Le hice caso. Ante algo así uno siempre hace caso, no es cuestión de pensar. Y después miré hacia atrás, para comprobar qué vería ella de mi cuarto: el placard, claro, las tres puertas, y una de las puertas abierta para descubrir el cajón de los calzoncillos…
El ruido, el ruido a golpe, me asustó. Me tiré sobre la cama y me tapé la cabeza con la almohada. La vecina gritaba algo, pero no entendí. Asomé un ojo.
La lata había golpeado contra el marco de la ventana, donde había dejado una marca, pero había logrado entrar. Colgaba de un hilo, a mitad de camino entre la ventana y el piso. Era de duraznos, sí. Le faltaba la tapa. Estaba vacía.
Me levanté. El hilo trazaba una curva en el aire hasta la otra ventana. Allá enfrente, la vecina (que muy pronto, en dos minutos, sería Vania) se apoyó la otra lata en la oreja y la señaló con la mano libre.
¿Flechas con ventosa? ¿Letreros pintarrajeados? Cosas sin valor. Esto, en cambio, era una maravilla de la ciencia y la técnica. Un aporte a mis conocimientos que en el futuro, seguramente, iba a aprovechar.
Extasiado por la forma que la vecina elegía para comunicarse conmigo, agarré mi lata y también me la puse en la oreja. Ella de un lado, yo del otro, tiramos hasta que el hilo quedó tenso.
Para entonces había dejado de hacer frío.
Ella se llevó la lata a la boca.
El ruido de la calle disminuyó, o dejó de ser importante. Tal vez la calle se fue más lejos. De lata a lata, a través del hilo, oí la respiración de ella, a punto de ser Vania, que llenaba los pulmones para hablar, para decir algo importante. No fue más que un susurro, ya no gritado, un aleteo del aire, porque me hablaba al oído:
Mis padres trabajan de descubrir planetas —dijo.

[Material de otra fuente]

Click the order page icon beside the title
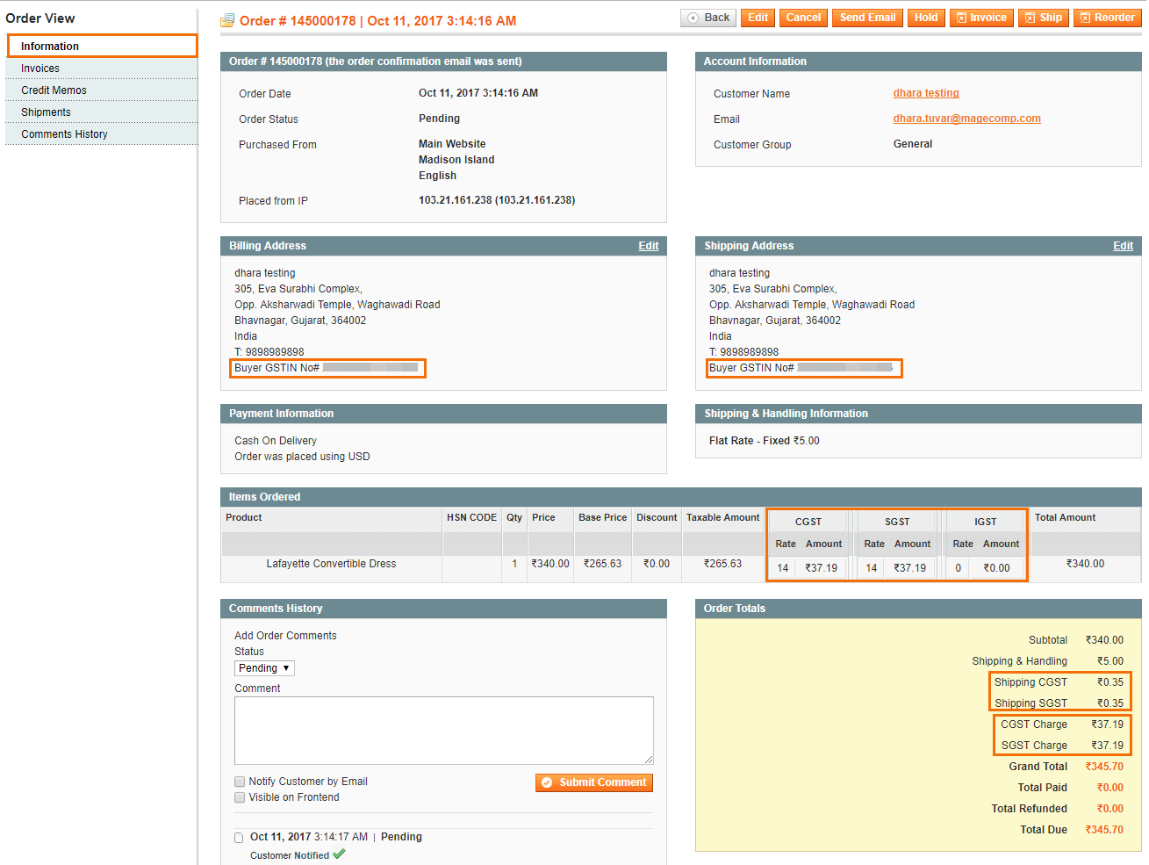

Traté de no dejarme impresionar. O de que no se me notara. Papá trabaja en un banco. Mamá trabaja de cuidar a la abuela. Son también trabajos importantes.
Fue mi turno de susurrarle a la lata.
¡Qué bueno! ¿Te llevan con ellos?
Claro. No me van a dejar sola.
¿Y la escuela? ¿Cómo hacés?
No voy a la escuela. Me enseñan mis padres.
Después nos dijimos nuestros nombres, y alcanzó para hacernos amigos.
*
Eso fue hace unos días. Aguanté bien. Pero ahora, esta noche, no puedo más. Aprovecho que mamá dejó sola a la abuela para esperar a papá, y le cuento el secreto. Sé que está mal, pero necesito decírselo.
Estamos en la cocina. Mamá se levanta de la mesa, lleva un vaso sucio a la pileta y, mientras me da la espalda, pregunta:
¿Te lo dijo Vania?
Ya sabe su nombre, ya la conoce. Ya nos tocó viajar con ella en el ascensor, aunque todavía no vino a visitarme.
Sí —contesto—, pero es un secreto. Prometeme que no le vas a contar a nadie.
Prometido —dice mamá.
Espero que se dé vuelta, pero no. Enjuaga el vaso, lo vuelve a enjuagar, lo sigue enjuagando.
¿Vos sabés algo de descubrir planetas? —pregunto.
Ahora sí me mira y hace un gesto de que no.
¿Y cómo voy a saber, yo?

 

En la puerta de entrada suena la llave de papá, que llega del trabajo. No hablamos más. Es hora de ponerme a cocinar.